_EXERCISE AIM_:
Retype, exactly and with both ends included, the lines below from the one containing "Given: Open Photoshop" through the end; omit the pictures.

─── RECORD SET ───

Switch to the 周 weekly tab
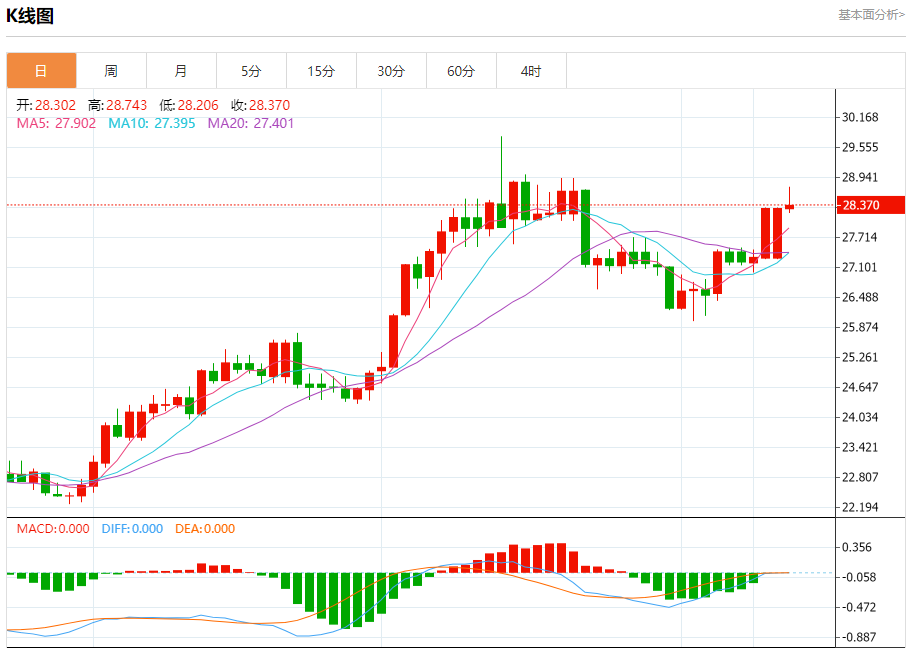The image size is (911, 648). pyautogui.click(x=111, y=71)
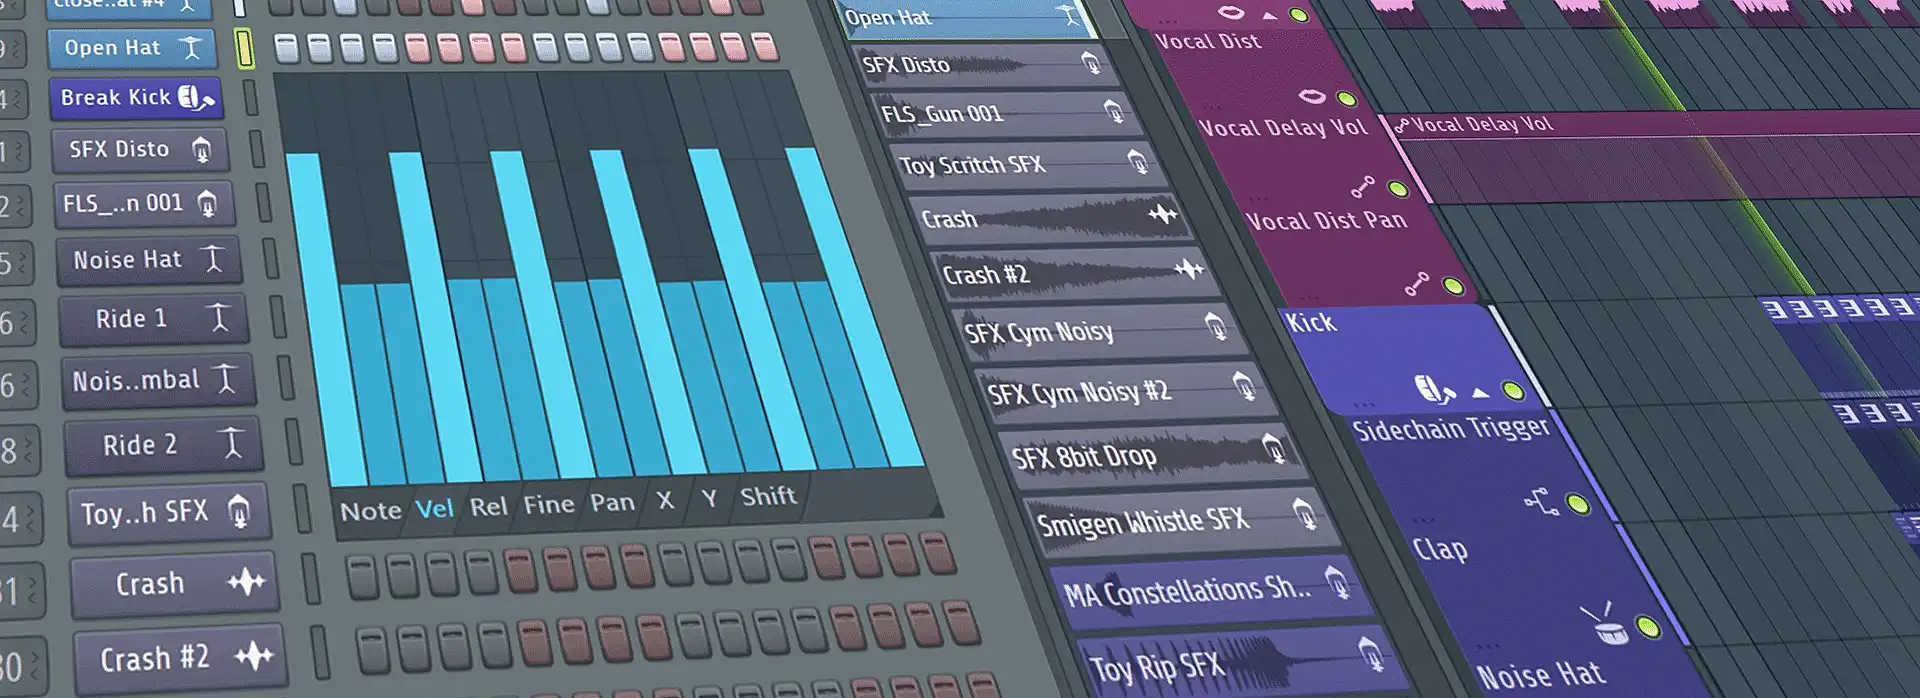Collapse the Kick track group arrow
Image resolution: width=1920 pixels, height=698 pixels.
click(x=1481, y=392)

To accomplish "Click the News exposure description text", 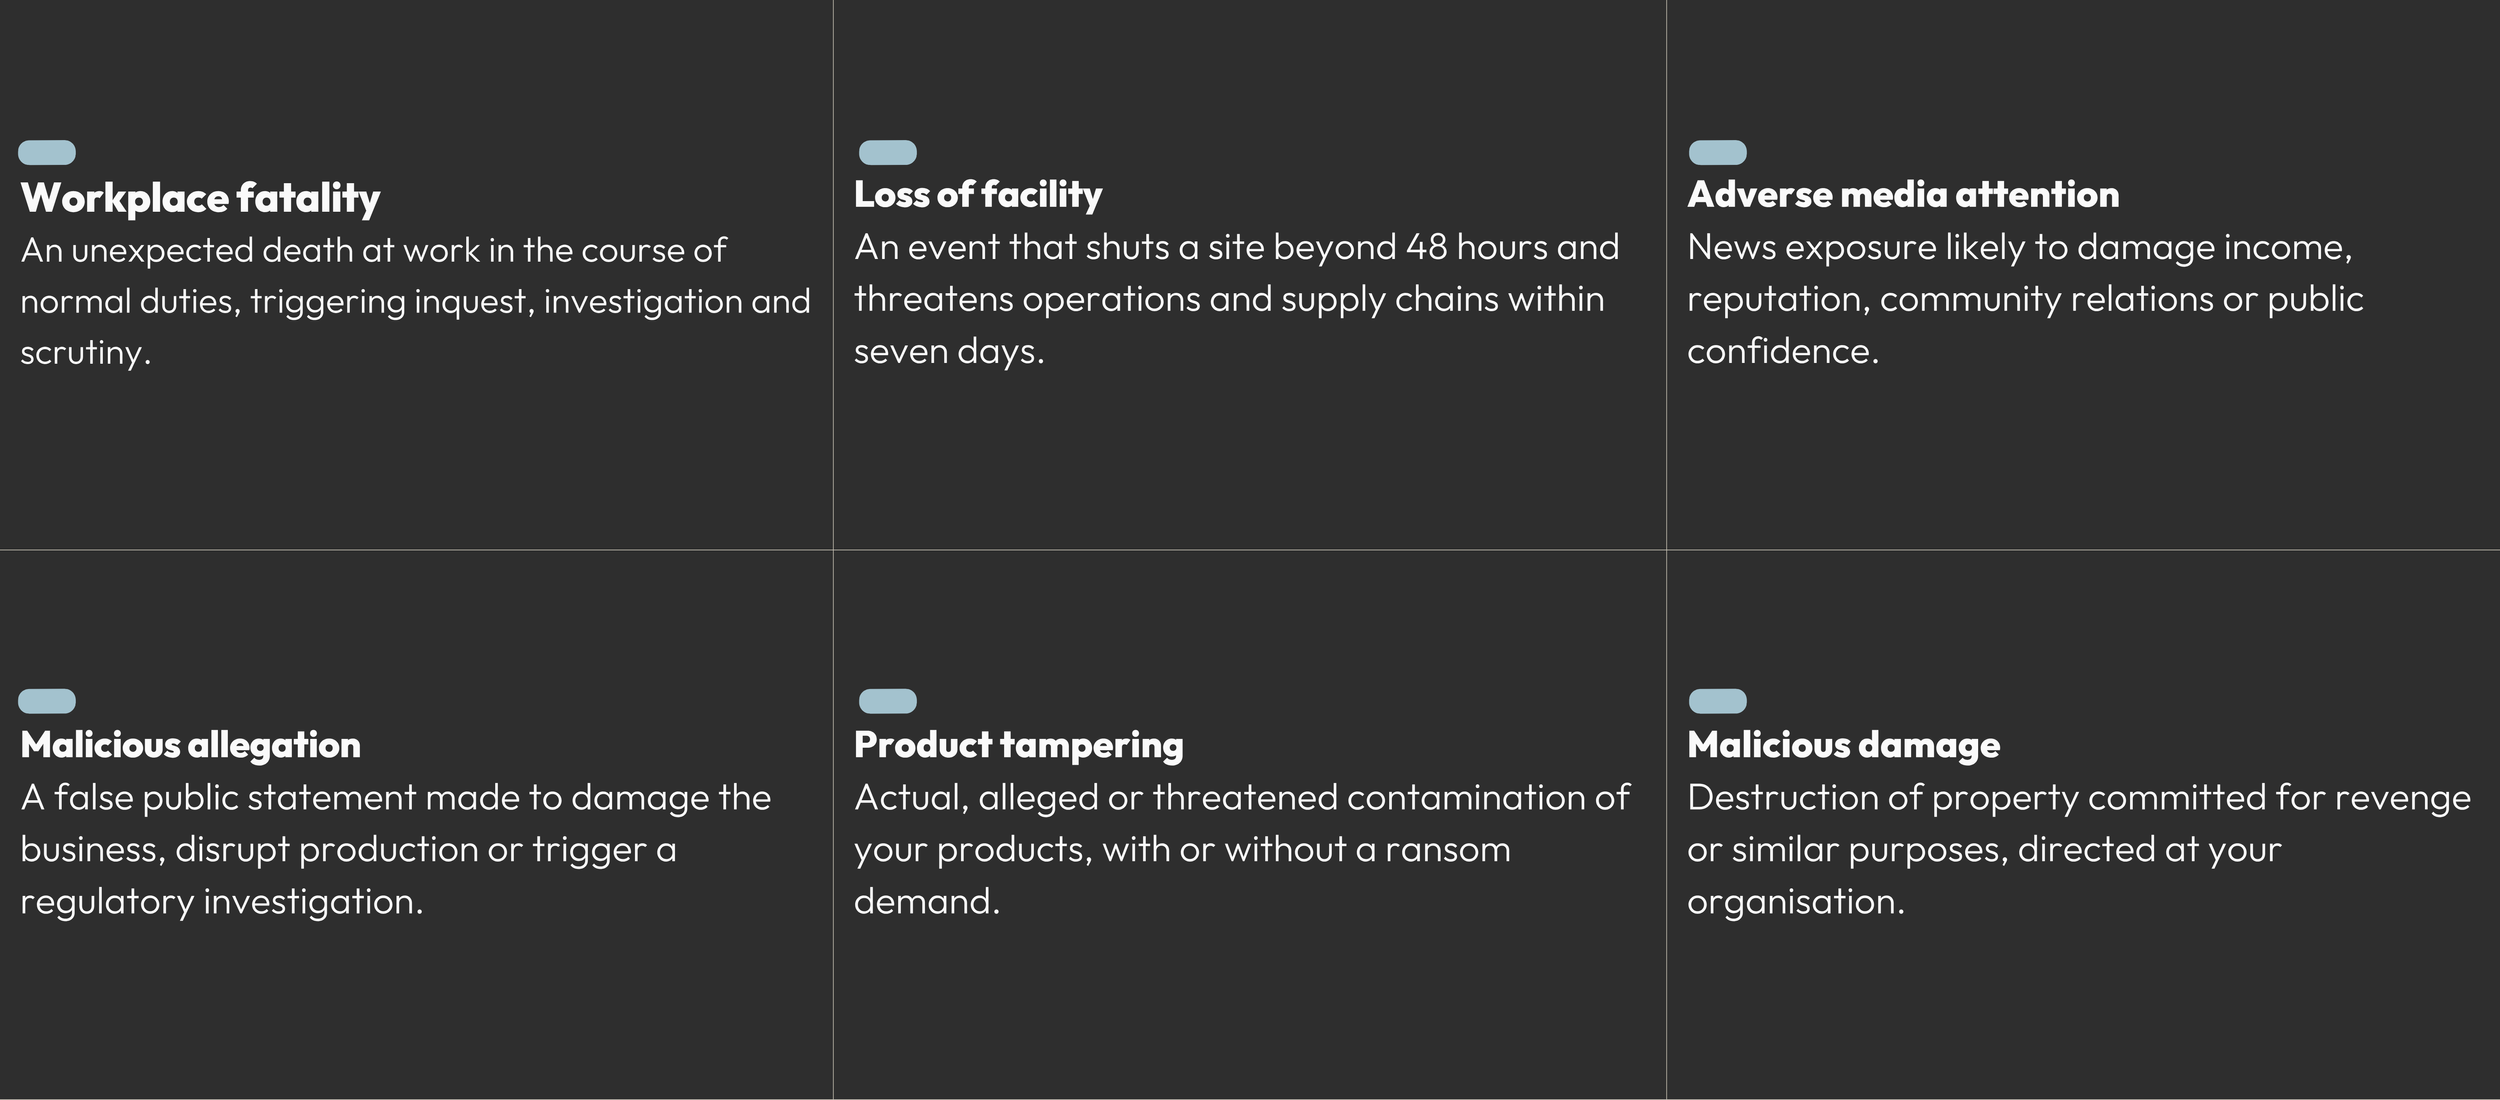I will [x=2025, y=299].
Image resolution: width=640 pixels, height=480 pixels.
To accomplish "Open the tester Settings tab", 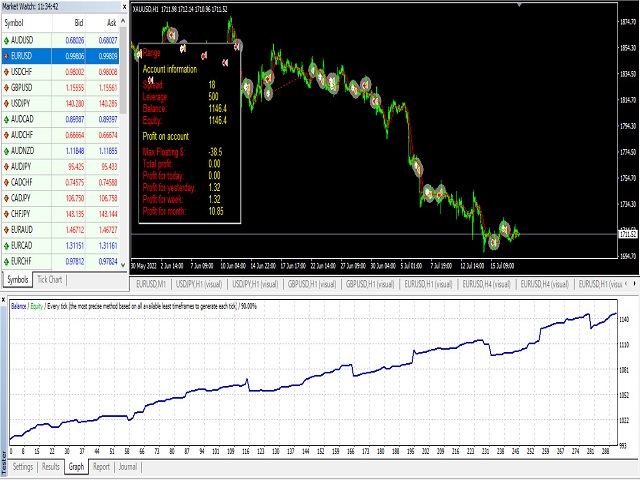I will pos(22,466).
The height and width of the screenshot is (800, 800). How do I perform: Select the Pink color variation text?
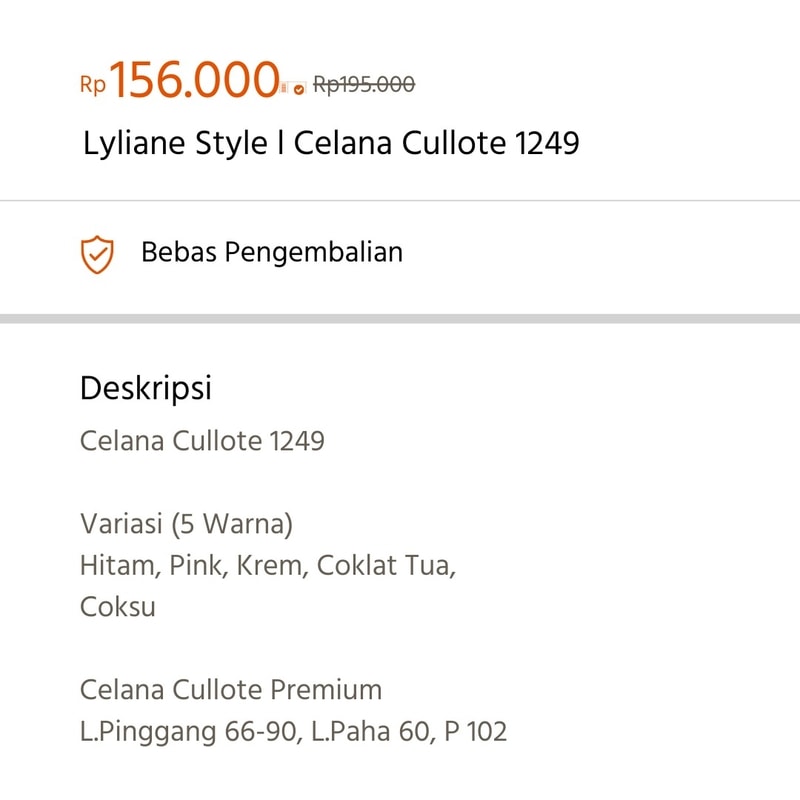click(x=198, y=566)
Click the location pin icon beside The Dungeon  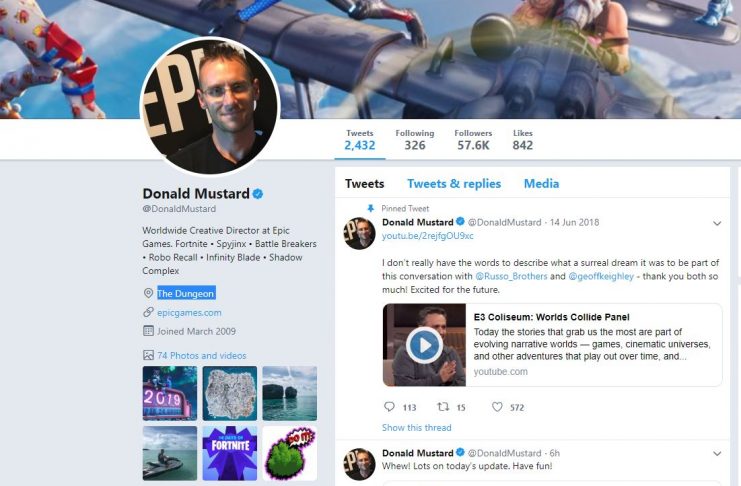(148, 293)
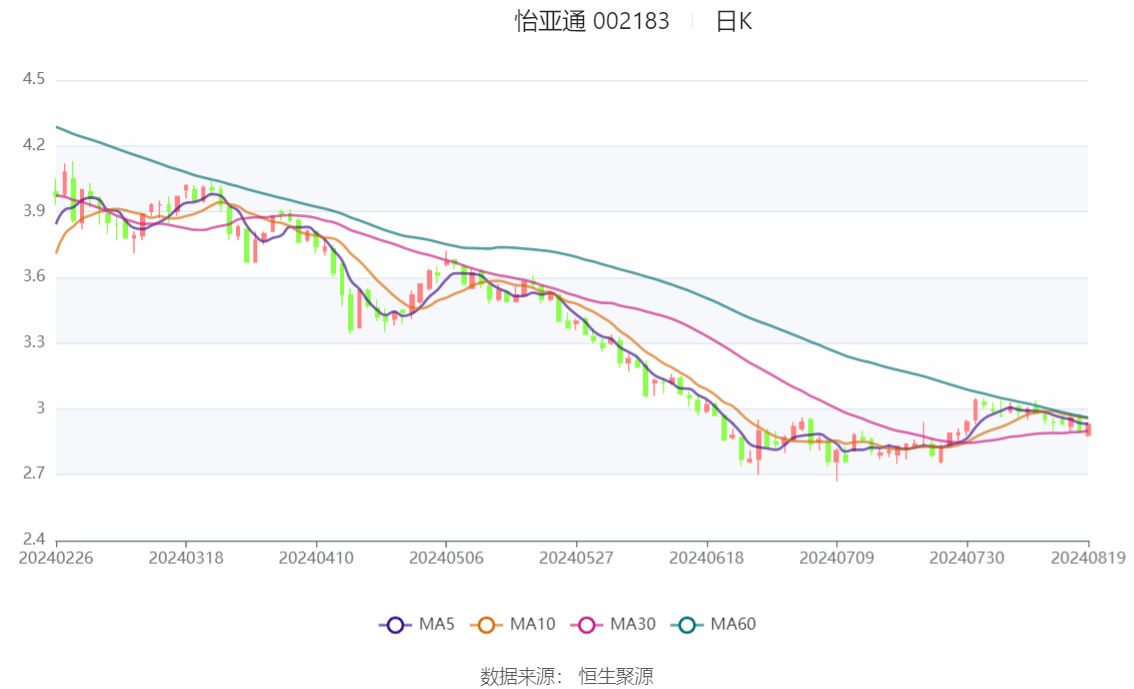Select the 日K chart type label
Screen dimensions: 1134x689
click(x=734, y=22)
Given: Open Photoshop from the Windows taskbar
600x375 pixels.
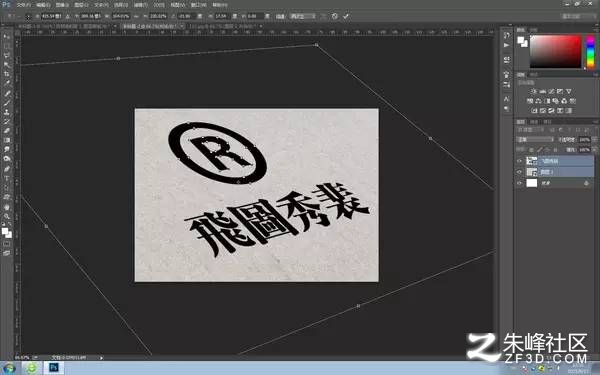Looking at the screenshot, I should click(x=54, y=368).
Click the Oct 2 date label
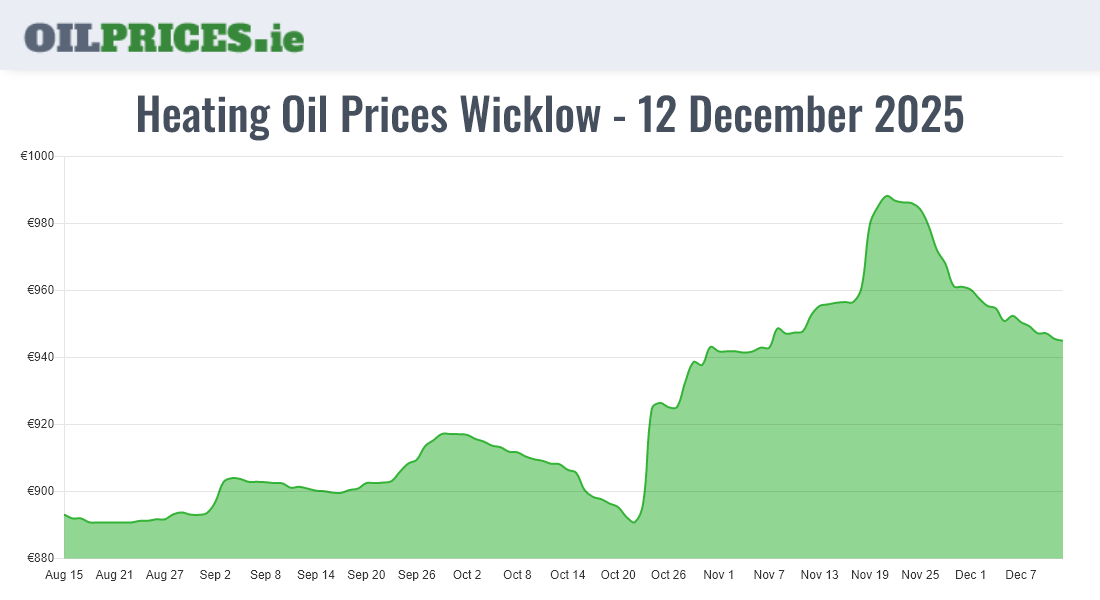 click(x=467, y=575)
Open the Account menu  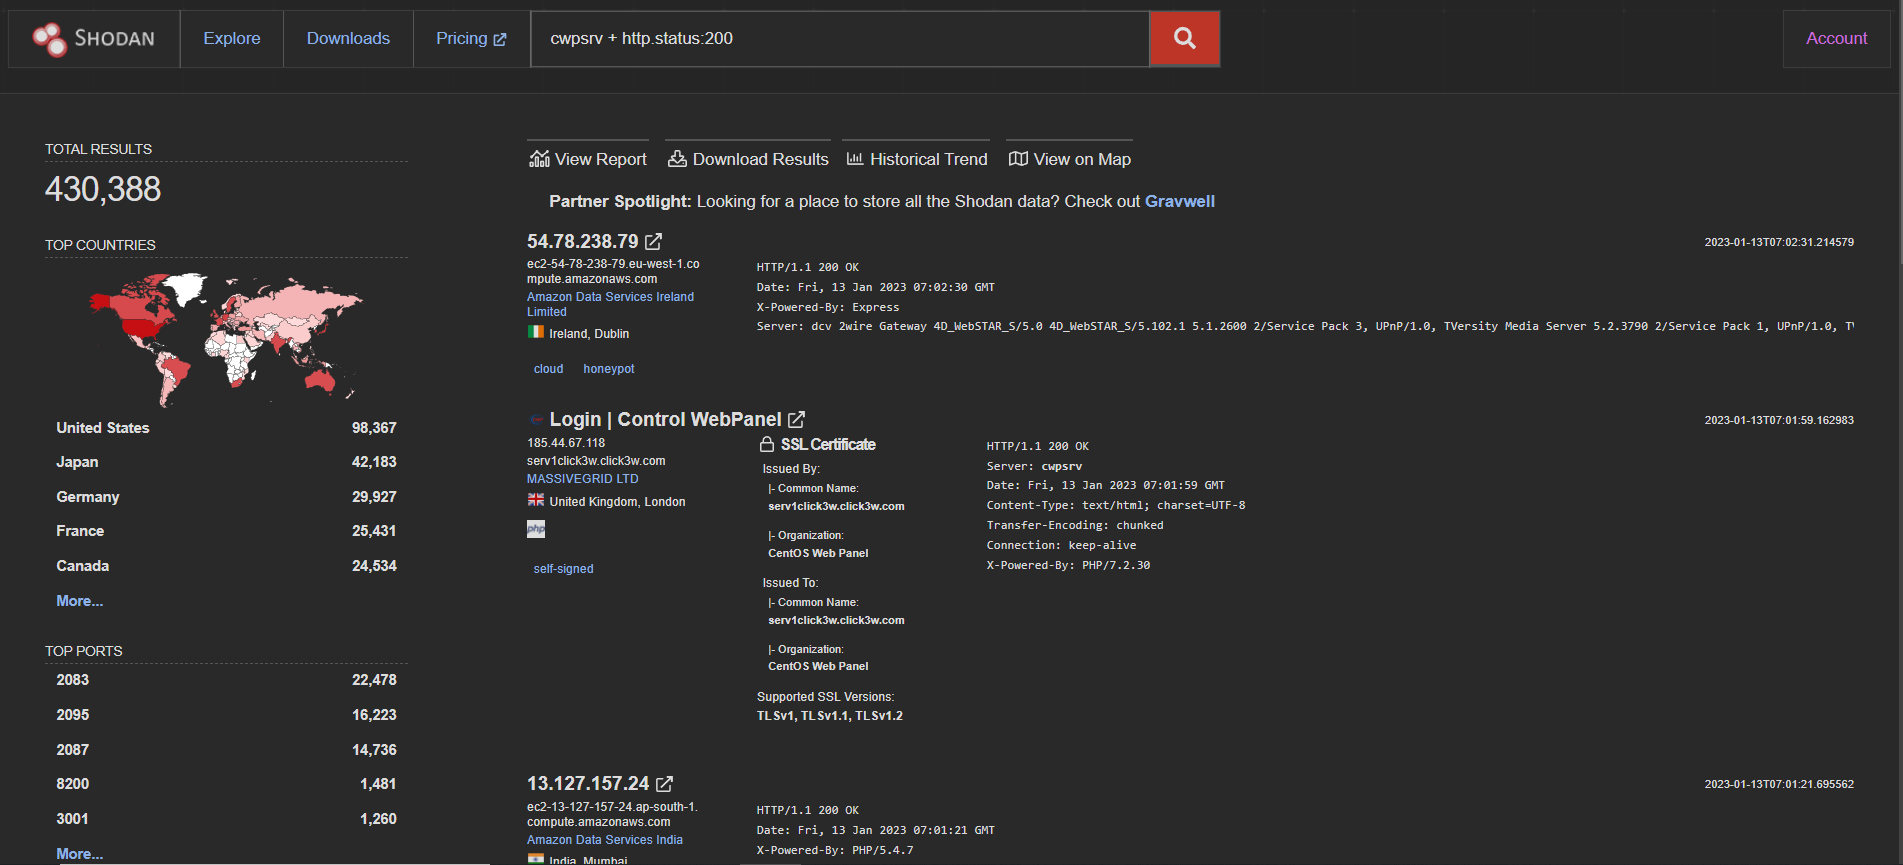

───

_SOLUTION TO THIS PROBLEM_:
Given: Open Photoshop from the Windows taskbar
600x375 pixels.
Looking at the screenshot, I should click(x=54, y=368).
Click the Oct 2 date label
 click(x=467, y=575)
Open the Account menu  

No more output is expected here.